▶ **Description of the task**
Scan the data below and state the number of lines that include the word "computer", adding no comment.

*** Source data ***

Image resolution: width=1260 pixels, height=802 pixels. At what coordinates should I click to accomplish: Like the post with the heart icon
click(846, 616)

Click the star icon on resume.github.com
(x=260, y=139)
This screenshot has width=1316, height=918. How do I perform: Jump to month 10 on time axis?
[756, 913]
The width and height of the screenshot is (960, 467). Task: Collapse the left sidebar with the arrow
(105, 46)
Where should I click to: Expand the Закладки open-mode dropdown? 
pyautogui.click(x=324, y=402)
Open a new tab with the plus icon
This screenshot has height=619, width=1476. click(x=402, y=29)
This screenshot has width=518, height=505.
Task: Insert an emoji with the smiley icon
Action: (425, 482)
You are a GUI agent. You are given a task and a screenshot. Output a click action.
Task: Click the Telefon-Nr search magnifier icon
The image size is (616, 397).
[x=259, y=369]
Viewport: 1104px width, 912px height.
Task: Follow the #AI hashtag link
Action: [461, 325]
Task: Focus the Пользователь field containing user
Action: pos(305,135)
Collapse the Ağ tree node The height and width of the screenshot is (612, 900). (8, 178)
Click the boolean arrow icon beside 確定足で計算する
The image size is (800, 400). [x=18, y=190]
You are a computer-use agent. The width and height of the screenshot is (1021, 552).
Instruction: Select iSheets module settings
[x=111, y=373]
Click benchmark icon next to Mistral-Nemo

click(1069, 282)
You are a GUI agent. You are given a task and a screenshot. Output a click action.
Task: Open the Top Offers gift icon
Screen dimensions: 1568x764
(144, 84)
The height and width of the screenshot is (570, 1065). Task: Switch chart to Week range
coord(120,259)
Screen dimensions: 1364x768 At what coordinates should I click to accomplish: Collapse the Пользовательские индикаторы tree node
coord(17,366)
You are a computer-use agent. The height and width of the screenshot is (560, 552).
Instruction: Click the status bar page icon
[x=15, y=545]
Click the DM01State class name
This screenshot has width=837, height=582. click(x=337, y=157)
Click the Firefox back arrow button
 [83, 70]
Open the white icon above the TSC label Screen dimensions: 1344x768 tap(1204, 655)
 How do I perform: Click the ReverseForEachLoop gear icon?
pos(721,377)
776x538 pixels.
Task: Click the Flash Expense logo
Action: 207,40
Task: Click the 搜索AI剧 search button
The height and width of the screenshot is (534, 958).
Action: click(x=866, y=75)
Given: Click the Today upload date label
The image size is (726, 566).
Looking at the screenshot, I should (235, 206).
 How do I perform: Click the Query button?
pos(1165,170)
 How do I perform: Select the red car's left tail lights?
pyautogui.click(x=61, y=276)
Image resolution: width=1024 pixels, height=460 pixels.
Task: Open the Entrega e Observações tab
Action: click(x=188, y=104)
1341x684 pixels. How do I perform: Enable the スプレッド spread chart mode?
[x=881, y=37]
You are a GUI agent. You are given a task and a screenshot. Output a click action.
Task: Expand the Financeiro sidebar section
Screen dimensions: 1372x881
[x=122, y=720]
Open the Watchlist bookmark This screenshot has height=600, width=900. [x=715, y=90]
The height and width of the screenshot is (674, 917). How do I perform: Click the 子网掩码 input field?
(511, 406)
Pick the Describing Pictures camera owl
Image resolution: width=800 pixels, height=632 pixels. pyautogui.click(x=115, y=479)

*** End of Source data ***

▶ **Result**
2